The essays, as individual pieces, are intensely
focused on specific historical periods and subjects, as opposed to the epochal
scope and themes in another book on the subject, Matthew Battles’s Library: An Unquiet History.
Collectors and readers alike will appreciate
Lost Libraries. The writing is lucid and engaging, too often a rarity in
scholarly literature, and the passion of the authors is palpable.
Pasco Gasbarro
Adventures of an Independent Bookseller
By Betsy Burton
Layton, Utah: Gibbs
Smith, 2005
312 pages. $24.95
ISBN 1586856871
This episodic history of Betsy Burton’s
bookstore, the King’s English, reflects the recent story of independent
bookselling. Burton and her first partner, Ann Berman, opened the shop in
1977, fueled by an enthusiasm for good literature and a dream of creating
a hangout for book lovers in Salt Lake City. Neither partner knew much about
running a business, but over time they learn how to negotiate with sales
reps, stock inventories, assess and shape the reading tastes of their customers,
and thwart the pilfering hands of larcenous employees. When a passion for
books is no longer enough to make ends meet, they face the challenges bedeviling
all independent booksellers: computerization and the Internet; chain stores
and publishing monopolies; and the perennial bugaboo of civilization,
censorship. At the
King’s English, censorship evolved from objections over feminist
literature in the 1970s to the Patriot Act in the 2000s. There are also the
challenges unique to running a bookstore so near the headquarters of the
Mormon Church. When Jon Krakauer comes to speak about his book on Mormon
fundamentalism, Burton finds herself working with a private detective, the
local vice squad, and a martial arts expert to provide security. She
wonders where the line is between satisfying the wants of customers and
squelching free speech.
The most entertaining parts of the book are
anecdotes about famous and not-yet-famous authors who stop by the King’s
English on their book tours. Isabel Allende is as colorful and passionate
in person as her novels suggest, even during Utah’s winters, and
British mystery writer John Mortimer endures a series of miscalculations
with the aplomb of his defining literary character, barrister Horace
Rumpole. There are
even author signings where nobody shows up.
Burton doesn’t shy from self-examination. She
ruefully notes that she lost a series of business partners due to personal
differences and has failed often as a manager. Her candor balances the
book’s frequently informal and praise-laden prose.
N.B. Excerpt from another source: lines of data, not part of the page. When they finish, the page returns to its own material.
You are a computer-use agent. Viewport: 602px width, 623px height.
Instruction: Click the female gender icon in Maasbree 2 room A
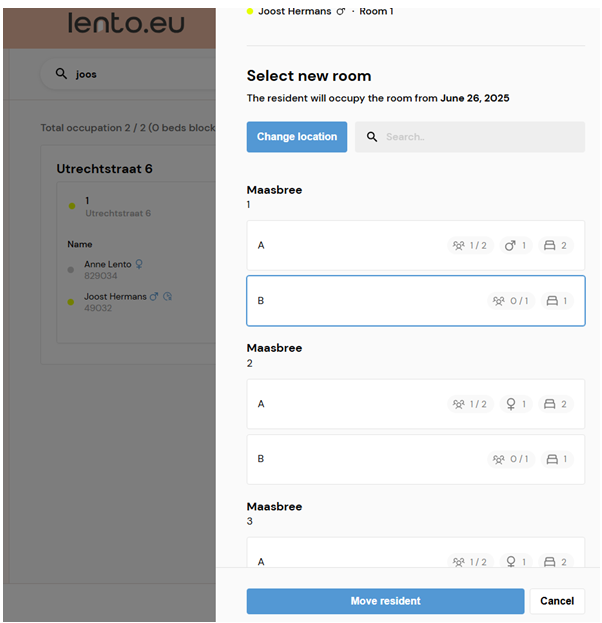[511, 404]
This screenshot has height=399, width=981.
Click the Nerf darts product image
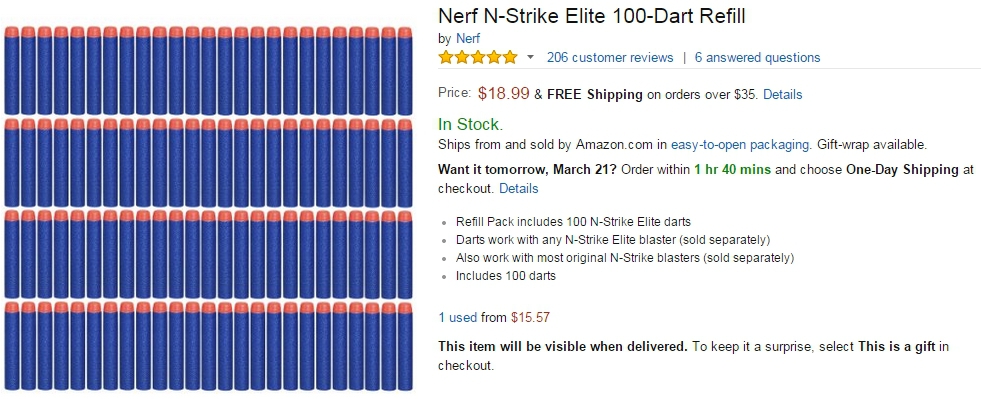tap(208, 209)
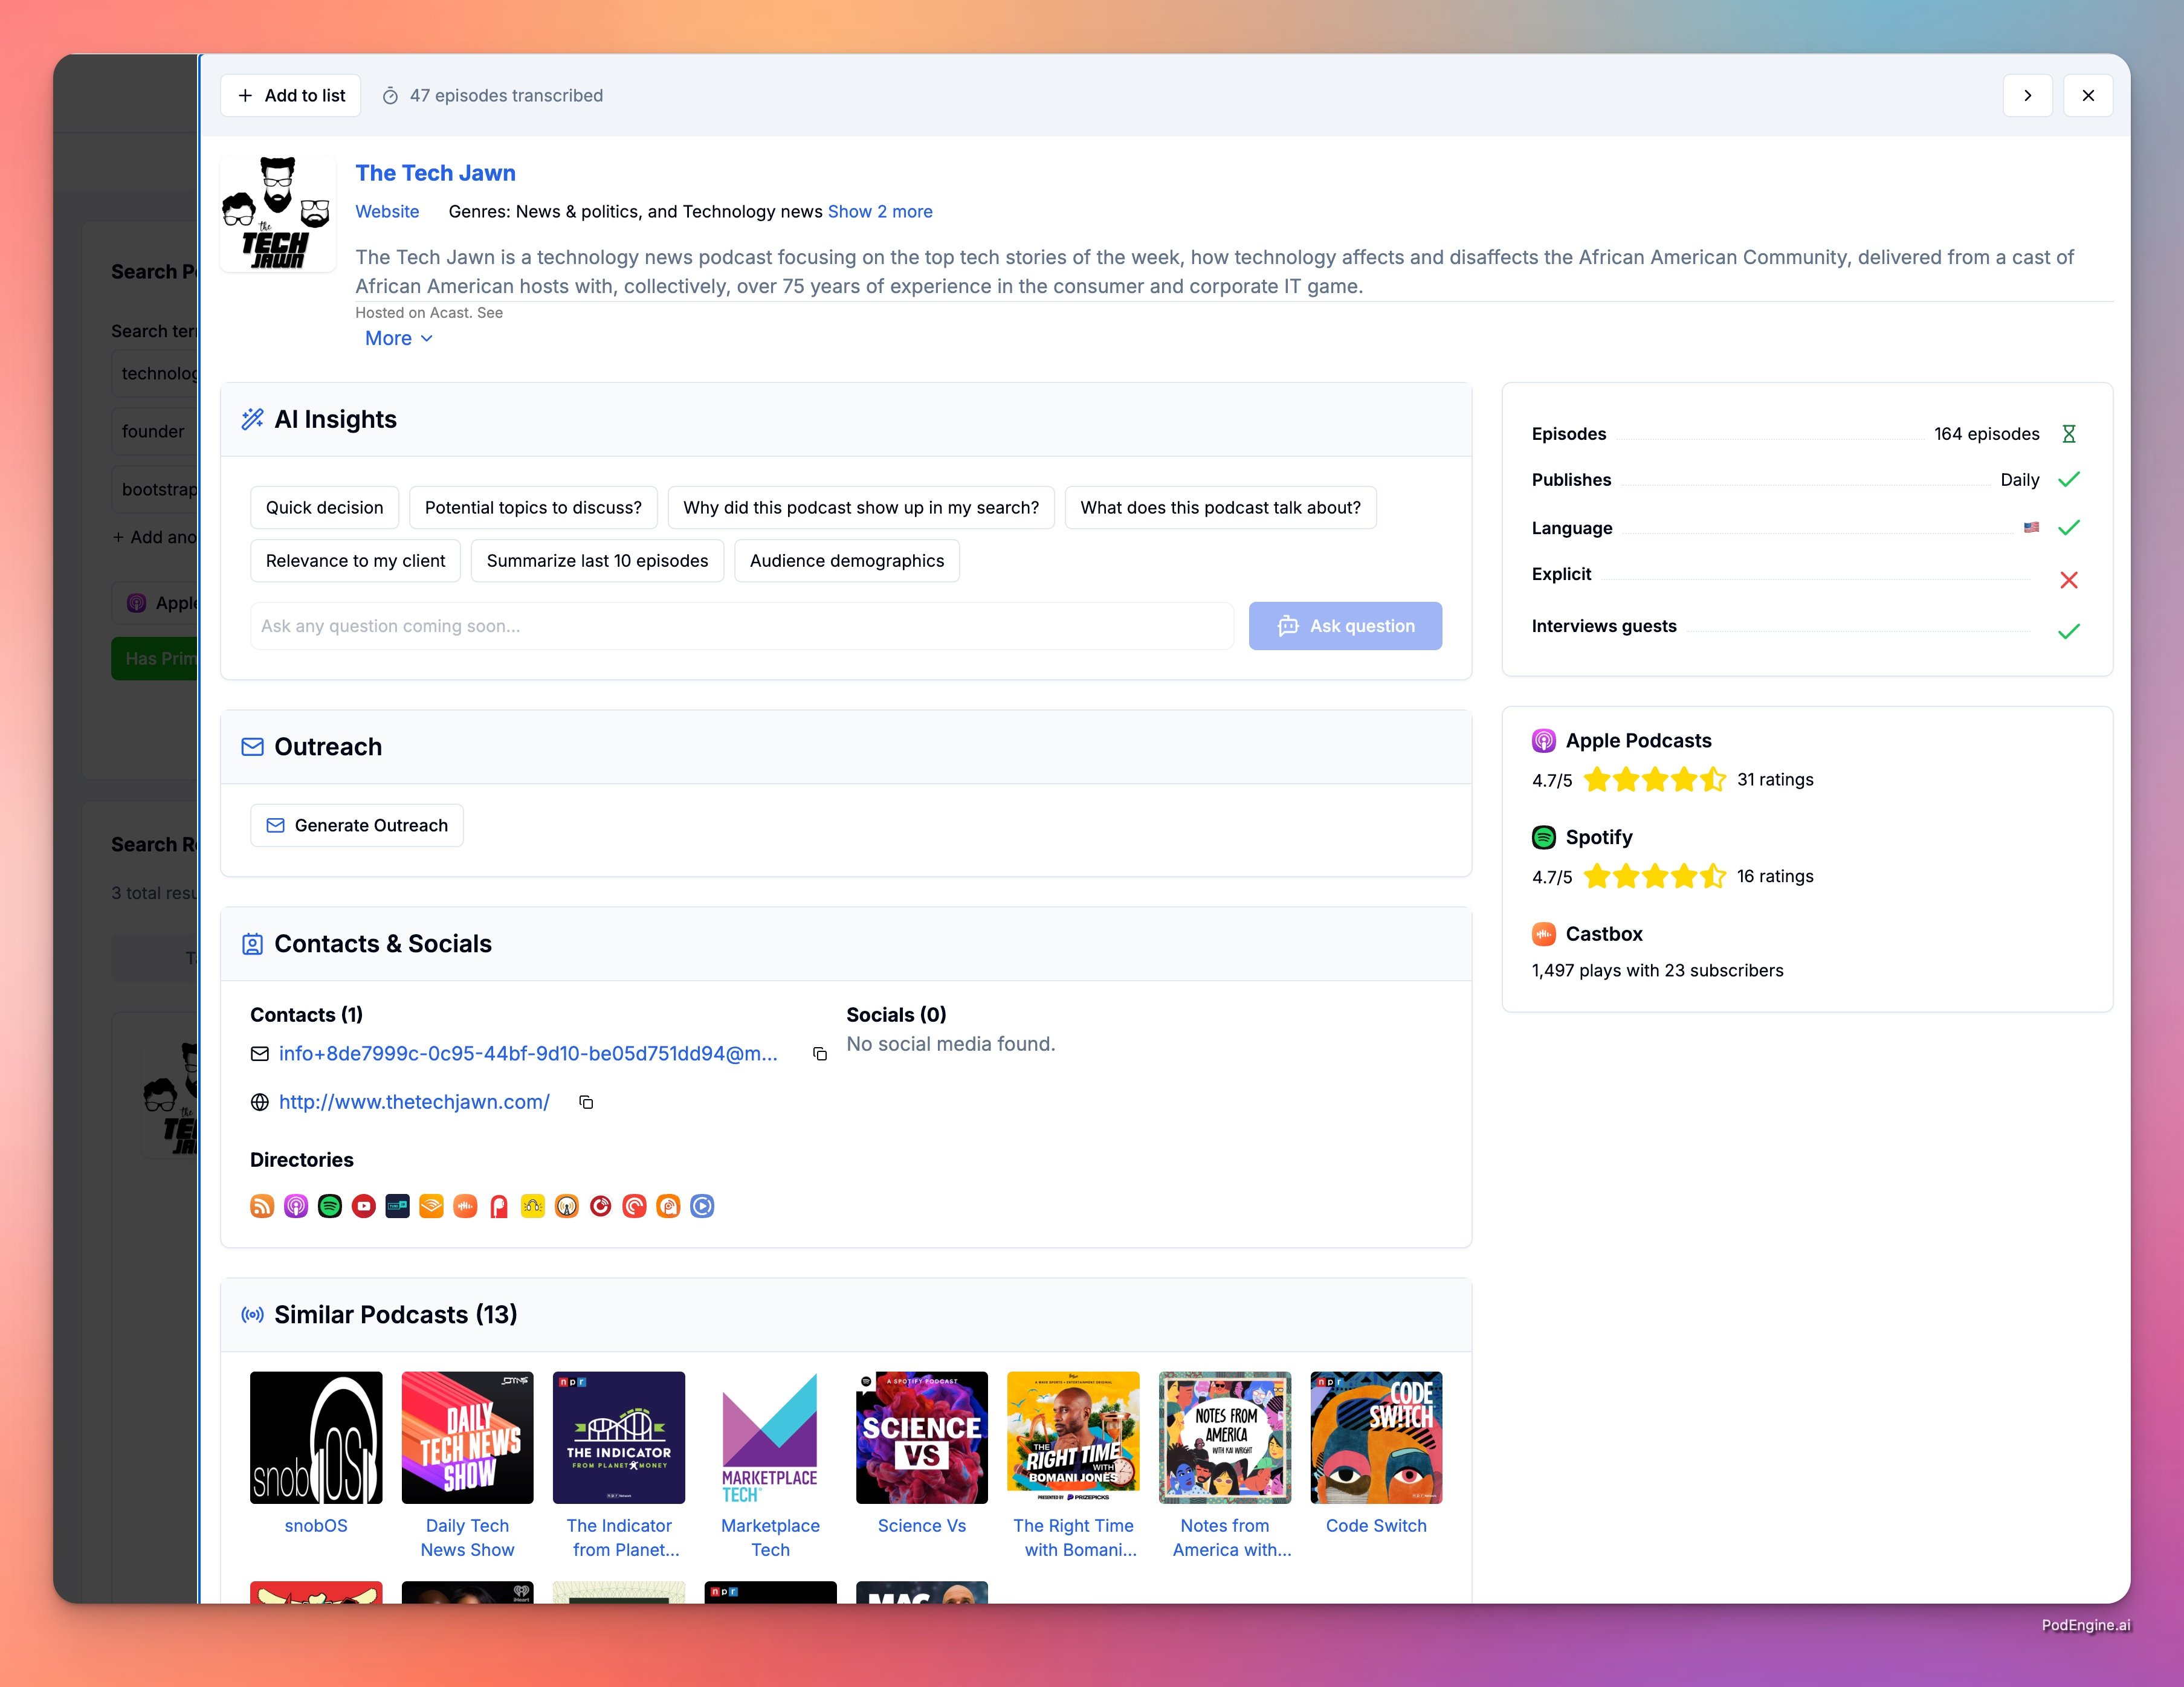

And then come the lists. Burton assembles eighteen
lists of recommendations of books published or sold by the shop. The lists
range from the expected “25 Favorite Young Adult Books,” to those showing the
spirit of independent booksellers—“25 Thrillers with Moral
Heft.” The
appendix offers advice from other booksellers around the country. Many
readers may find good recommendations in these lists, but I found them
ultimately overwhelming. Is Burton competing against Nancy Pearl’s Book
Lust?
The King’s English caught
my eye because of its polished packaging and good page design, and anyone
passionate about independent bookstores should read this story. It suggests
there’s hope for the independent spirit in the twenty-first century.
Pasco Gasbarro
Not of an Age, but for All Time
Shakespeare at the Huntington
by Jane Purcell
San Marino, Calif.: Huntington Library, 2005
85 pages. $12.95
ISBN 0873282019
This is a pleasing book for anyone with an
interest in Shakespeare’s life and works. Jane Purcell, a high school
teacher, offers far more than a handbook or guide to the Huntington
Library’s Shakespeare holdings. The book’s eighty-five pages
contain ninety-eight illustrations—including the inevitable title-pages
and portraits, as well as art inspired by the plays and modern-day photographs
of the library. Purcell’s command of Shakespeare scholarship comes
through on every page, but the knowledge is worn lightly and served up with
a palatable style.
The chapters cover Henry Huntington as a collector;
the authorship controversy; Shakespeare’s life, works, and sources; “bardolatry”—the
idolization of Shakespeare; and fakes and forgeries.
Purcell’s book is a good model for libraries
to follow, as it is a publication that successfully straddles the generic
divides between a monograph, an in-house guide, and an exhibition catalog.